Rhabdomyolysis, one of the few serious side effects of statins, is more common with high dose statin treatment. The risk is elevated in patients with renal disease and in patients taking drugs affecting statin metabolism, especaily in those taking CsA [88,89]. All statins have the potential to interact with CsA, as CsA substantially increases plasma levels of all statins. Although this is most notable for those metabolized via the Cyp3A4 pathway, statins not metabolized via the Cyp3A4 pathway [95] such as pravastatin and fluvastatin are also affected [95], suggesting that the interaction of CsA and statins may involve other mechanisms such as inhibition of drug transporters. Simvastatin poses the highest risk of myopathy, and particular care must be taken with higher doses of this agent, with recommendations that doses of 10mg/d are not exceeded in transplant patients [89]. Because statin therapy has been associated with mortality benefit after transplantation, correction of hyperlipidemia using lower doses of statins is mandatory after transplantation. Therefore careful clinical monitoring of patients as well as measurement of creatine kinase levels to detect muscle injury is advised, and the use of statins that are not metabolized via CYP3A4, such as fluvastatin or pravastatinmay be preferential [95].
4.2. Fibrates
Fibrates lower plasma triglyceride levels via activation of the Peroxisome Proliferator Activated Receptor alpha (PPARα) and may be useful in transplant patients with elevated plasma triglycerides especially in combination with statin treatment to lower plasma cholesterol levels. Gemfibrozil was found to significantly lower plasma triglyceride levels in heart transplant patients and increase long term survival [96,97]. Fenofibrate is less well studied in transplant patients and may be associated with increased nephrotoxicity [88,98]. Care must be taken administering fibrates with CsA, particularly in combination with statins as drug-drug interactions exist via CYP3A4 as well as the hepatic uptake transporter the organic anion transporting polypeptide 1B1 (OAT1B1).
4.3. Ezetimibe
Inhibition of intestinal cholesterol absorption to lower high plasma cholesterol levels may be used when statins or fibrates are ineffective or are not tolerated.

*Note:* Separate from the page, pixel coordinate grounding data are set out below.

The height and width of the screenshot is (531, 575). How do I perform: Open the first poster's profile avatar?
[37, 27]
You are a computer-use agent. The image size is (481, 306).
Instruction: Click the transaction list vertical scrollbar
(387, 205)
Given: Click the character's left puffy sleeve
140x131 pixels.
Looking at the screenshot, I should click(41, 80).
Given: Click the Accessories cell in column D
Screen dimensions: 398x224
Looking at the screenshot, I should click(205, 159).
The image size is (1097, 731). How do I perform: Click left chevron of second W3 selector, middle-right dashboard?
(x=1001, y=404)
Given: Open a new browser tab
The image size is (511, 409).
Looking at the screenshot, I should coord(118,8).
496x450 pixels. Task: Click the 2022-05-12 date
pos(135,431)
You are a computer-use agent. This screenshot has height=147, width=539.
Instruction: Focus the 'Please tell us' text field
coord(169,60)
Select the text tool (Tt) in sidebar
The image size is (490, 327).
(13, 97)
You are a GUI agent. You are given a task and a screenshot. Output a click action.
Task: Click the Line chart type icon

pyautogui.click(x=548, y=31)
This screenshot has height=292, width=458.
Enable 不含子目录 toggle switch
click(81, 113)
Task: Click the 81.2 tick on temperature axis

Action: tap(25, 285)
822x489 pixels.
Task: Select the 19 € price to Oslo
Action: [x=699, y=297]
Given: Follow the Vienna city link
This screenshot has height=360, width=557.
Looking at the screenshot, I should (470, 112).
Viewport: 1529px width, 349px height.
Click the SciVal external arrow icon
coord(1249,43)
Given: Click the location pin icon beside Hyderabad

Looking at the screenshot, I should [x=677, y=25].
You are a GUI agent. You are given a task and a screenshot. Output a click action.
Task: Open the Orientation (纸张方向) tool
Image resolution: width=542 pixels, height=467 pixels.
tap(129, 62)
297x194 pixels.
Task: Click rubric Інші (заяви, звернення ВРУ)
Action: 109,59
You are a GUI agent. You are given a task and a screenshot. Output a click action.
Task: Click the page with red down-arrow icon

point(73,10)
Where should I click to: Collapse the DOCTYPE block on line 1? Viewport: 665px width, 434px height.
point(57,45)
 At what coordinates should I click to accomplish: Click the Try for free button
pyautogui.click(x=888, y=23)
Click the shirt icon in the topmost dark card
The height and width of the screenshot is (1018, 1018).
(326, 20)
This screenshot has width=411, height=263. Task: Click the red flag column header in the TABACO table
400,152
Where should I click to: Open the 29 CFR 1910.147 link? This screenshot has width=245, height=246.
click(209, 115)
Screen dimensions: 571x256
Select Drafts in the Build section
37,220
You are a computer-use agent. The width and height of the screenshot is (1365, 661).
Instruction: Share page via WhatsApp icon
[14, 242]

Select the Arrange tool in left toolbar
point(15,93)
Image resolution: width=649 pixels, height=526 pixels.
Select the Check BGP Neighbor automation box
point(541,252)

Ezetimibe proved to be an effective drug lowering plasma LDL-C levels significantly by blocking cholesterol absorption in the small intestine [99]. To that point though, various studies showed effective LDL-C lowering in liver, cardiac and renal transplant recipients [99]. Although, drug-drug interaction between CsA and ezetimibe were suggested (See [88]), CsA levels in studied transplant patients were not affected by combined ezetimibe use (reviewed in [99]). Co-administration of ezetimibe with (low-dose) statins has been found to effectively reduce high plasma cholesterol levels in transplant recipients and may be useful in patients that resistant to high-dose statin or where target plasma lipid levels can not be achieved by statin therapy alone [100,101].
5. Conclusions
CsA-induced hyperlipidemia is well established and remains a significant clinical issue. CsA potentially affects many aspects of lipid and lipoprotein metabolism and the precise underlying mechanism(s) causing dyslipidemia are still unclear. Further mechanistic studies may lead to the generation immunosuppressants that do not cause hyperlipidemia or may help to develop strategies to effectively target CsA-induced hyperlipidemia.